162 Biomarkers CCL17/TARC and Total IgE Do Not Predict Clinical Response to Dupilumab in Atopic Dermatitis (AD): a Post hoc Analysis of Pooled Phase 3 Data (SOLO 1 & 2)

Abstract

Dupilumab (DUP), a fully human IL-4Rα mAb, inhibits signaling of IL-4/IL-13, key drivers of Type 2/Th2 immune diseases such as AD/asthma. CCL17 (TARC) and IgE production are enhanced by IL-4/IL-13 and correlate with AD severity. This pooled post hoc analysis reports the relationship between baseline (BL) serum CCL17 and total IgE levels and DUP treatment effect in adults with moderate-to-severe AD in 2 identical double-blind, placebo (PBO)-controlled phase 3 trials (SOLO 1: NCT02277743, N=671; SOLO 2: NCT02277769, N=708). Patients (pts; N=1,379) were randomized (1:1:1) to subcutaneous 300 mg DUP weekly (qw), every 2 weeks (q2w), or PBO for 16 weeks (W).

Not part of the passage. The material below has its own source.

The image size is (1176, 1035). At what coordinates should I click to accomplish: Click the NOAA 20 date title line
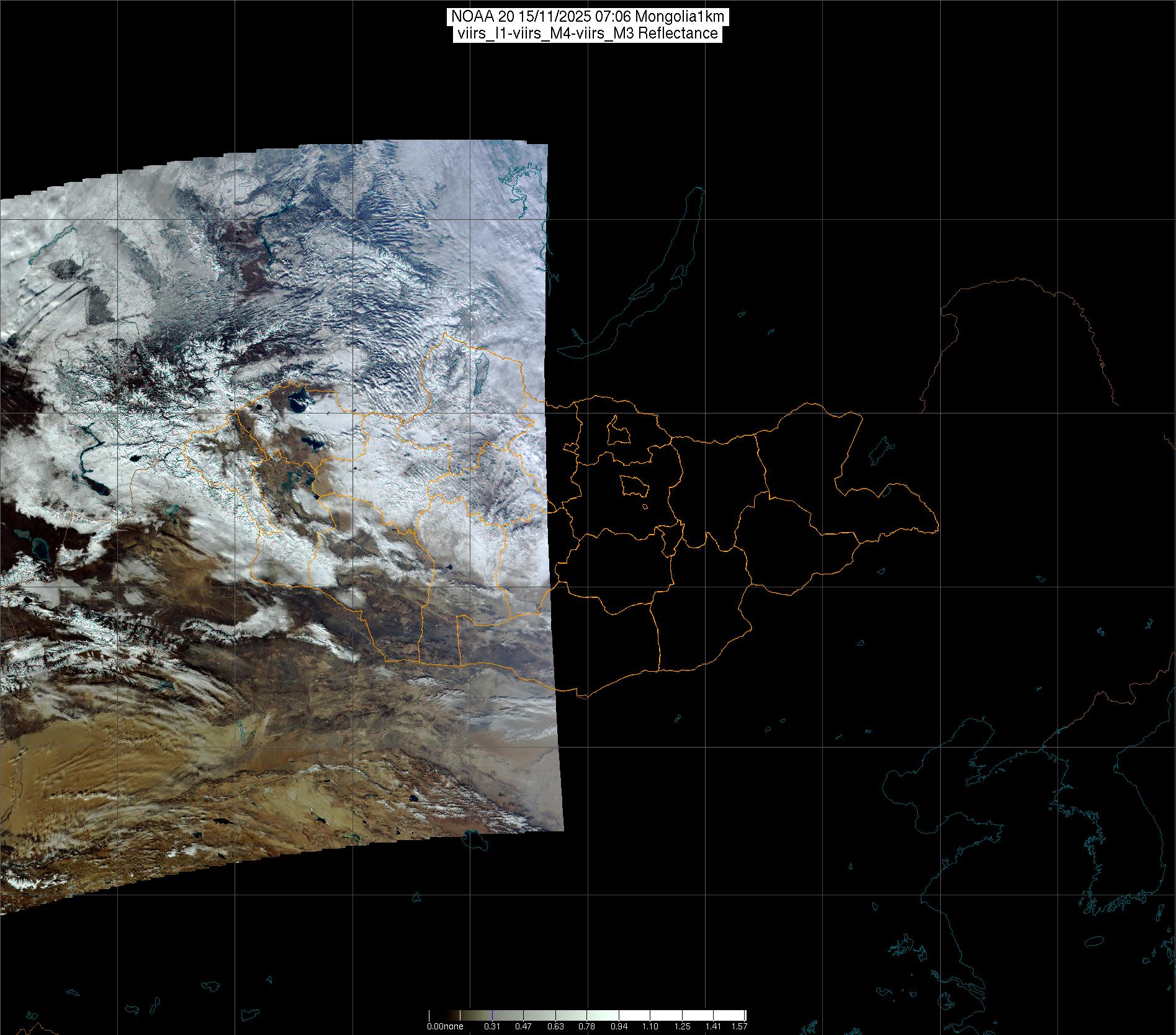(587, 17)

CCL17 and total IgE were measured in serum samples collected between BL and W16 using commercial assays. Efficacy analyses by BL CCL17 tertiles (≤1115; >1115 to ≤4300; and >4300 pg/mL) and total IgE subgroups (<150 kU/L and ≥150 kU/L) were performed for % changes from BL in Eczema Area and Severity Index (EASI) and peak pruritus Numerical Rating Scale (NRS). On study entry, pts with low BL CCL17 (≤1115 pg/mL; n=457) or IgE concentrations (<150 kU/L; n=220) had numerically lower BL EASI and pruritus NRS scores than pts with high CCL17 (>4300 pg/mL; n=457) or IgE levels (≥150 kU/L; n=1158). Both DUP dose regimens significantly reduced EASI and pruritus NRS scores from BL at W16 vs PBO in pts with high, mid, or low BL CCL17 or high or low IgE levels (all P<0.0001 vs PBO, except pruritus in the low IgE group [P=0.002/P=0.006; qw/q2w]). The most common adverse events with DUP vs PBO were injection-site reactions and conjunctivitis. BL levels of CCL17 and IgE did not predict DUP treatment response (% reductions in EASI and pruritus NRS), although the smaller n of the low IgE group and lower BL disease activity in the low CCL17 and IgE groups may affect the power of this analysis.